I had a bad meal this week. Scratch that – I had a fabulous meal this week. There was steak and wine (something about the alchemy of wine and red meat leaves me weak in the knees) there was bread and butter and lots of it. Fancy cheeses. Potatoes. No dessert, but only because we were so stuffed we couldn’t pull it off.
My refrigerator and pantry could at best be described as chaotic. I grocery shop more often, plan meals more often, but I am still much more haphazard in this regard than I would like. I end up throwing food away some weeks because I didn’t get around to cooking it, I didn’t have a plan for it it the first place, just thought it would be nice to have some extra zucchini and lettuce on hand. Just in case.
I eat too much meat, have too much saturated fat in my diet. I eat treats, I don’t always make the best choices. I don’t always pay enough attention to portion sizes.
I rely on a trainer at the gym, instead of figuring out some workouts I could do myself. Weak. Non self-starter. Spending money I could be saving for my daughter’s college fund. How wasteful and self indulgent.
I baked a cake – just two weeks ago! – and took it to over to a friend’s house. Every single one of us is trying to lose weight. Dumb.
Why am I telling you this?
Because I am losing weight in spite of being flawed, in spite of being human, and vulnerable, and just plain dumb sometimes. This is huge for me, because my inner critic is relentless, and most of my life I have believed that anything worth doing is worth doing perfectly. You saw where that got me. Overweight, and hiding out at home a lot, to boot. Because if I wasn’t perfect at my diet, I would give up and go hog wild. If I wasn’t going to be perfect in any endeavor then why even bother. I see how this has held me back in so many ways but honest to goodness it really used to seem like the truth to me.

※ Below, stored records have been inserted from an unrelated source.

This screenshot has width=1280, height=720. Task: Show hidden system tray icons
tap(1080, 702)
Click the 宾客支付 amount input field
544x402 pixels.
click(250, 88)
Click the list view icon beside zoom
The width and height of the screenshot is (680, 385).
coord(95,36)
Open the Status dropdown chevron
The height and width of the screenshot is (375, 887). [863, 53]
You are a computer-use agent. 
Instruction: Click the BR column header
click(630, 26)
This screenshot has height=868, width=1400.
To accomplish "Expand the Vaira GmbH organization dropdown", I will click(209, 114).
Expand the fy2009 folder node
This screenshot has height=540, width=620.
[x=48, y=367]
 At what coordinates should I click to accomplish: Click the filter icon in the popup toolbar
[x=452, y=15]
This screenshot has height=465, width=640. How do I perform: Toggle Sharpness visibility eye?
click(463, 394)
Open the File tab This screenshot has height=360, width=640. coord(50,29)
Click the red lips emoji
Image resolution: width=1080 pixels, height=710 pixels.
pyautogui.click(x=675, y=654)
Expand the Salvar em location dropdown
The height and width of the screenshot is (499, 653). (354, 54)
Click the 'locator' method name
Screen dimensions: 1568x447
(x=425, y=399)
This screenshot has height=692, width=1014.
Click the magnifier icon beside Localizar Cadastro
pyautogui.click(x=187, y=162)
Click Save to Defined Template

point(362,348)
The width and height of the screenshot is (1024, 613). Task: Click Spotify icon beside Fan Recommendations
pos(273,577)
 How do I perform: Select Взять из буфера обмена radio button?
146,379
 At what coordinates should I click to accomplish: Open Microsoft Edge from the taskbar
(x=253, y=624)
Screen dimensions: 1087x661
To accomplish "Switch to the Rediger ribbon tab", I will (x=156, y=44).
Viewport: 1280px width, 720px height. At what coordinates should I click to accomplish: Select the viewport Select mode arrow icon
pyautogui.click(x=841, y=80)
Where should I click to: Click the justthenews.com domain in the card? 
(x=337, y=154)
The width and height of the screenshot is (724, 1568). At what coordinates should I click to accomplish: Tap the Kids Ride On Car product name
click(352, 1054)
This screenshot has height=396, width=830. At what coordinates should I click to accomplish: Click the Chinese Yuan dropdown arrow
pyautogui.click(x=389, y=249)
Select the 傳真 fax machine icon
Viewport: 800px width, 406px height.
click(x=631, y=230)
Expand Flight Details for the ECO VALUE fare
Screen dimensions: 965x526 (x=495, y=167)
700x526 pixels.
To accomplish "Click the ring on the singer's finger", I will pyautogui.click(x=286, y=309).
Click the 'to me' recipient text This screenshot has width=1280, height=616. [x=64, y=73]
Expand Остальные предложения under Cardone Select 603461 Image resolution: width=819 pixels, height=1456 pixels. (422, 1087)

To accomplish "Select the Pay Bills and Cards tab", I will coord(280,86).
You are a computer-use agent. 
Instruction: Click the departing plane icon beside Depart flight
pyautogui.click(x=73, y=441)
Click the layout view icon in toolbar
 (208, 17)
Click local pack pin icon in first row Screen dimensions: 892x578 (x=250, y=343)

So I am losing weight even though I don’t like eggs or cottage cheese. Even though I am not a vegan or a runner. Even though I still drink diet coke. Even though some meals are still, quite frankly, disasters. Along with losing weight I am losing some of my perfectionism. I never saw how those two things were linked. I didn’t know how hard both of them would be to negotiate, or how much patience I would have to muster up for myself. I heard this quote, floating around at a Weight Watcher’s meeting: You don’t have to be perfect, just good enough to lose weight.
So even my new attempts to change my mindset are so much less than perfect. I see perfectionism and self judgement creeping into my thoughts over and over and over again. But my attitude doesn’t have to be perfect, just good enough to lose weight. Because with all of the flaws in my strategy that I just pointed out? I still slog away. I still eat more meals that I am happy about than disastrous ones, I still exercise more days than not. I still keep healthy food in the house even though it might be stuffed in the fridge willy-nilly….I am losing weight because I am lurching along imperfectly, and letting that be good enough. It has to be. I can’t do this perfectly.